Any HELP is appreciated.


----------



## ann in tn (Nov 25, 2007)

I am not sure. This is the only thing I could find out about a grace period.

Legal Advice: Consumer Law | Kentucky | Re: Consumer Question | LawGuru


----------



## Farmer Dave (Jan 1, 2003)

ann in tn said:


> I am not sure. This is the only thing I could find out about a grace period.
> 
> Legal Advice: Consumer Law | Kentucky | Re: Consumer Question | LawGuru


Thanks ann in tn. It doesn't look too promising for me. I plan on calling the Consumer Protection Agency in the morning to see what they say I can do. I haven't given them any money yet.


----------



## Mironsfarm (Feb 3, 2011)

i would call him and say that you want to hold off on the roof for right now and you will get back to him when your ready i dont know the laws there but i hope it all works out for you


----------



## idigbeets (Sep 3, 2011)

read your contract about backing out of the deal? If you haven't exchanged cash, I don't see how the contract is really enforceable at this point?


----------



## MikeC (Mar 29, 2012)

An emergency came up, you don't have the funds to do the project right now and may not have the funds anytime soon. Thank you for your time. Sorry we couldn't do business. Heck, you haven't paid him anything. Just keep your money in your pocket.


----------



## Molly Mckee (Jul 8, 2006)

I sure would not let him roof anything of mine. If the contract is enforceable let him sue you. You can't afford the damage he could do. Most contracts are not if effect without any payment, anyway.


----------



## copperkid3 (Mar 18, 2005)

It's highly unlikely that he would ever sue you, but if he does, it's even MORE unlikely
that he would ever collect. First off, he would have to prove to the judge/jury, 
that he suffered damages. In order to do so, he would have to show that
he purchased supplies or provided labor that cannot be returned or used elsewhere.
That hasn't happened. . . yet. Don't give him ANY money and notify him asap, to cancel
the contract. Then follow-up with a certified letter addressing the same so you have
proof that he got the message. Next time, check out the contractors 'history' with the bbb or
prior customers (who aren't relatives/friends) of the contractor! You should then get a much
clearer picture of who you're dealing with then the snow job so many fall for from a glib talker.


----------



## Farmer Dave (Jan 1, 2003)

Thanks for everyones replies to my inquiry. The situation has changed. The guy apparently isn't a crook and we sat down and settled our problems...I added wording to the contract to cover my butt. I will handle the insurance claim money myself and I will pay as we go along. I will go with him to purchase the supplies, pay for them myself and tell the supply house where to deliver. The guy gets paid after all the work and clean up is done to my satisfaction...not before.


----------



## Joe.G (Jun 26, 2012)

What made you change your mind about him being a crook?


----------



## Farmer Dave (Jan 1, 2003)

The guy only had two complaints on BBB after dozens and dozens of satisfied customers. He had many good references and he told me I could pay as we go along. I went to the roofing supply house with him and paid for the supplies myself and told them where to deliver it. They will finish up the garage roof tomorrow and when the final insurance check arrives then they get paid not before.

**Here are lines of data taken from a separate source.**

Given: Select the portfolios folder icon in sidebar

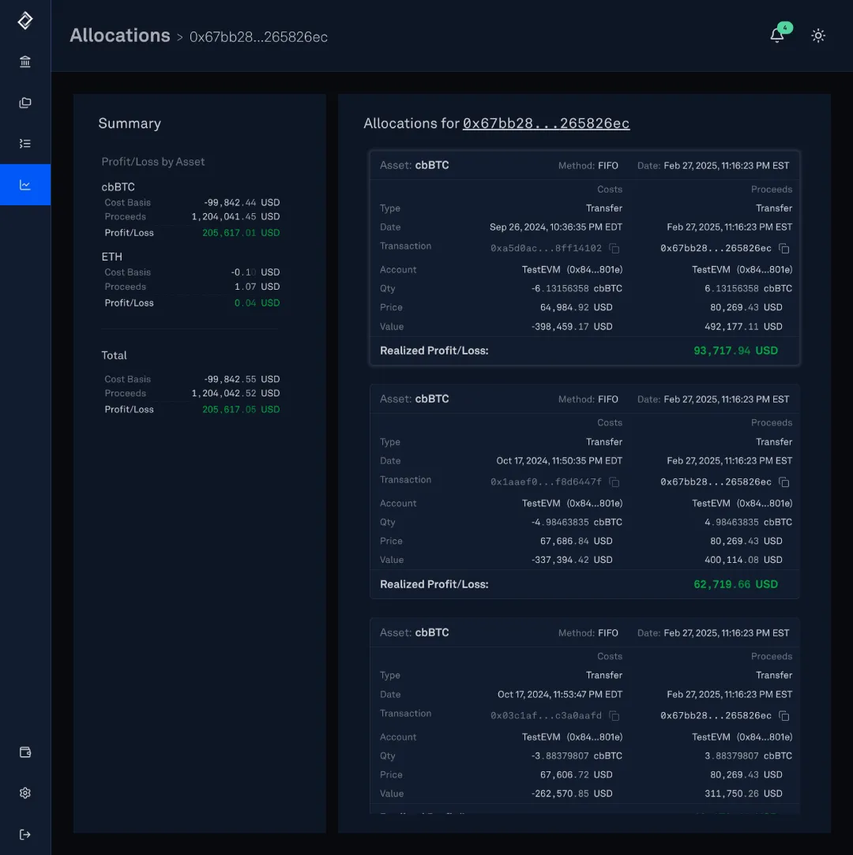Looking at the screenshot, I should (24, 103).
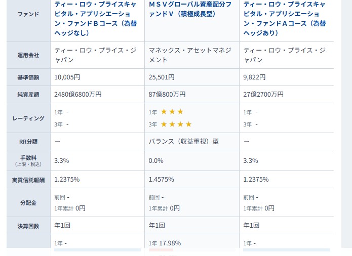Click the 1-year three-star rating icons
Screen dimensions: 352x256
173,112

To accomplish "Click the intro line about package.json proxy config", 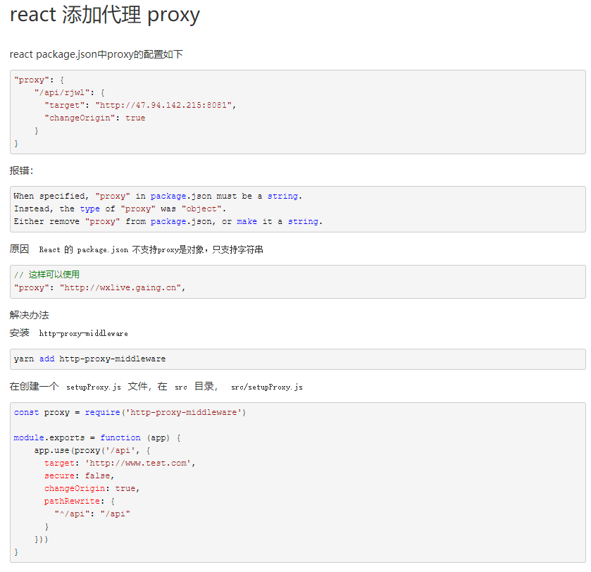I will pyautogui.click(x=96, y=54).
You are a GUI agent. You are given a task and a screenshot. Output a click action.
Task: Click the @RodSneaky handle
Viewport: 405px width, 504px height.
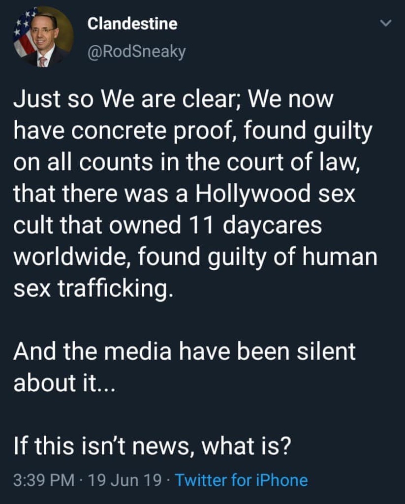tap(136, 51)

They put the new roof on the house, garden barn and half of the garage over the weekend and it looks good. They are supposed to finish up the garage tomorrow. Now all I need is a good rain storm to test it out.


----------



## Mironsfarm (Feb 3, 2011)

glad to hear it all is working out !


----------



## old school (Aug 26, 2012)

Glad things worked out for you not many success stories.Now on to the next project...........


----------



## Gianni (Dec 9, 2009)

In the 70's the BBB endorsed those who paid to advertise, those who did not advertise recieve a "no recomendation". This info from my parents business in SLC, UT. yours may vary. Listen to your friends and locals for the best info on builders.


----------



## PaulNKS (Jan 11, 2009)

I've never liked the BBB.


----------